= Written instruction =
Convert the lines of the data from the one containing "Find the location of a" through the end of the data, both included, into a numbered list, omitting blank lines.

= Listed entries =
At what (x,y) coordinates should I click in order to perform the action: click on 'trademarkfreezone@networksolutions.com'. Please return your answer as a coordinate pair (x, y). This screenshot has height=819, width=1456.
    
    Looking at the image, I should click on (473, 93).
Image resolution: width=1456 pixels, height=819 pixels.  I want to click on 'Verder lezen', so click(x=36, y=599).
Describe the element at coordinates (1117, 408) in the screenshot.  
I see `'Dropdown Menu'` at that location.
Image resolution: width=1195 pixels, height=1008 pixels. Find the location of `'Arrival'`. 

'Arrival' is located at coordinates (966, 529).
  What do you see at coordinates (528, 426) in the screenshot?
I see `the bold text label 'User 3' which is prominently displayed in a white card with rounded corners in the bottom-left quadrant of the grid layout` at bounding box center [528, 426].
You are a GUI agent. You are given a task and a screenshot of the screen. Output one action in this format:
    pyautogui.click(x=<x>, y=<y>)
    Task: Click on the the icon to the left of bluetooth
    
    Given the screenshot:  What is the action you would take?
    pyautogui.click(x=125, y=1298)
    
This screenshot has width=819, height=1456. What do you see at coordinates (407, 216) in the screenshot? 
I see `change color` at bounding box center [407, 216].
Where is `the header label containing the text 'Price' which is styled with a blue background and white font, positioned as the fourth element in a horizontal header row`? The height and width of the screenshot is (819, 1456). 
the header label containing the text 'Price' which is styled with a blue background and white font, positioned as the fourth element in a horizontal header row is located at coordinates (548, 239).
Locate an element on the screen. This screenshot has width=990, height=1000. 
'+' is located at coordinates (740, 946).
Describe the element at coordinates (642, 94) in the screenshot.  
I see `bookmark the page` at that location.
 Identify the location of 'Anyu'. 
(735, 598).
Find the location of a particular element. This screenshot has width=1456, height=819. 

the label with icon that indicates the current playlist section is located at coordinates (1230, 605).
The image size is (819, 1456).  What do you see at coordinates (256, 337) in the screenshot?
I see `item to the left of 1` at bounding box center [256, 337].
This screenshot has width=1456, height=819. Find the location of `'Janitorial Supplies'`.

= Response =
1. Find the location of a particular element. This screenshot has width=1456, height=819. 
2. the label with icon that indicates the current playlist section is located at coordinates (1230, 605).
3. The image size is (819, 1456).  What do you see at coordinates (256, 337) in the screenshot?
4. I see `item to the left of 1` at bounding box center [256, 337].
5. This screenshot has width=1456, height=819. Find the location of `'Janitorial Supplies'`.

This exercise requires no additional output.